Summary of 4th Quarter Results:
- Total revenue for the quarter increased 11.3% to $578.4 million on a capacity increase of 15.4%.
- Total revenue per available seat mile for the fourth quarter 2016 decreased 3.6% year-over-year – in line with initial projections for the quarter.
- Early December was weaker than initially expected but the holiday period was stronger than expected
- Total revenue per passenger segment for the fourth quarter 2016 declined approximately $3.67 year-over-year to $108.11 driven by modest declines in both ticket and non-ticket revenue per segment.
- Took delivery of five new leased A320neos and purchased one new A321ceo aircraft ending the year with 95 total aircraft.
Plans for 2017:
- Beginning service to Hartford in late April, brings number of airports served to 60.
- Announced 17 new routes to launch in 2017 – plan to announce more 10-15 new routes this year.
- New markets are wider than the legacy hub selections of year’s past now that legacy carriers are beginning to match Spirit’s pricing.
- The number of markets meeting Spirit’s threshold for growth continues to far exceed what they can capture within the next five years.
- Identified and prioritized target markets for the next five years, but will remain flexible and opportunistic as the competitive environment changes.
- Focused on driving revenue improvement through additional product and pricing innovation – recently reorganized pricing, revenue management and marketing departments.
- Moving towards dynamic pricing of ancillary products.
- A321s represent 11 of 2017 deliveries.
- Scheduled capacity is expected to be up about 18.5% for the full year 2017.
- Additional costs for airframe and engine maintenance in 2017.
Improvements to Customer Service:
- Continue to improve operational reliability.
- Invest in soft skills training for many of our customer facing team members.
- Balancing fleet utilization and re-accommodation expenses.
- Moving from fixing problems after the flight to improving the conditions of the flight.
Dynamic Pricing of Ancillary Products – Seat Assignments, Baggage Fees, etc.:
- Moving forward with the testing and learning phase of our new dynamic pricing capabilities for certain services.
- Testing and learning will continue for several more months in a select set of markets before roll out to other markets.
- Making adjustments to their website over 2017.
New products and services:
- Paid expedited security lanes in 12 airports, available to 55% of passengers – pleased with early results
- Launched TSA Precheck in January.
New Pilot’s Contract:
- Have been in mediation since last summer – pilots requested mediation and Spirit corporate opted to join them.

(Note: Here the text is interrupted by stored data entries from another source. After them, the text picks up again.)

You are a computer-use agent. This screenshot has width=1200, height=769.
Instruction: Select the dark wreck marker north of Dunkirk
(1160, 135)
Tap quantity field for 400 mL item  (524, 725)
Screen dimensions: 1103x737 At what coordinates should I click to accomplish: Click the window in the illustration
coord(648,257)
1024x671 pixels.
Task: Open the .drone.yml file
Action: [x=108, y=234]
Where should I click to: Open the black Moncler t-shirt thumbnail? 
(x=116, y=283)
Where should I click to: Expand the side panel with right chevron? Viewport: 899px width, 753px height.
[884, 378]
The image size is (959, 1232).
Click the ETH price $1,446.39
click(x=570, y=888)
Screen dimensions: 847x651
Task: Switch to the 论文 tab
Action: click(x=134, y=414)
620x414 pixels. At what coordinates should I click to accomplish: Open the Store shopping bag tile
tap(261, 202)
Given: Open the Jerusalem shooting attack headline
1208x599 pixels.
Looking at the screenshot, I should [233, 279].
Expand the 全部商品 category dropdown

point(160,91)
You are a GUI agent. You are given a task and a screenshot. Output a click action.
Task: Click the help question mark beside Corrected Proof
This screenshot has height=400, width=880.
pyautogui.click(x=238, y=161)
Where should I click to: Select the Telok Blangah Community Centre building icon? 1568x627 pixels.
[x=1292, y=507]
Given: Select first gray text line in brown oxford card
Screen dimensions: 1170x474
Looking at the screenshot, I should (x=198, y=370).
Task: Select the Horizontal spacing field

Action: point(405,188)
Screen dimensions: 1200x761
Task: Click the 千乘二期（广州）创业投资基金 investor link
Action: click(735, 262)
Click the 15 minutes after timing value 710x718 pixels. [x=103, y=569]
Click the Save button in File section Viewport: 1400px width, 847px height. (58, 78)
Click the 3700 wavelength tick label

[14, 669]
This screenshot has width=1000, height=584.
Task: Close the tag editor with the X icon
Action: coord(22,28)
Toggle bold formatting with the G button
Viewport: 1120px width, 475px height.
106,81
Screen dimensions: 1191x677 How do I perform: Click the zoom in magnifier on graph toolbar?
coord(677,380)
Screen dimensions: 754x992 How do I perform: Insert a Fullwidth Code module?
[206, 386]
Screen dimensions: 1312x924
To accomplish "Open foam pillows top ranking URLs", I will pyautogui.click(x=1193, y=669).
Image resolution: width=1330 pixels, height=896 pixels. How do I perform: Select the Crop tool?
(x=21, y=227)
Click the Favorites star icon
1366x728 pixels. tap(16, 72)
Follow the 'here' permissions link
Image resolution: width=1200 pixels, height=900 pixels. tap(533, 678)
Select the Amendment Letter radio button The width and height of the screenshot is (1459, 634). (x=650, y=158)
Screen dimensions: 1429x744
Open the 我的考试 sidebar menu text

- Mediation naturally slows down the process.
- Completed about 20 of 31 sections – have not completed the difficult ones, mostly around money.
- Pilots expected to get a substantial increase, but Spirit would like similar or equal work rules.
- Current contract is relatively unproductive, negotiated over 10 years ago when Spirit was a much different airline.
- Difficult to scale an airline like Spirit to an agreement that was signed many years ago.
So with that said, it will be interesting to see how Delta, United, and American’s Basic Economy fares will impact Spirit in 2017.
Do you think the legacy carrier’s Basic Economy will impact Spirit’s business model?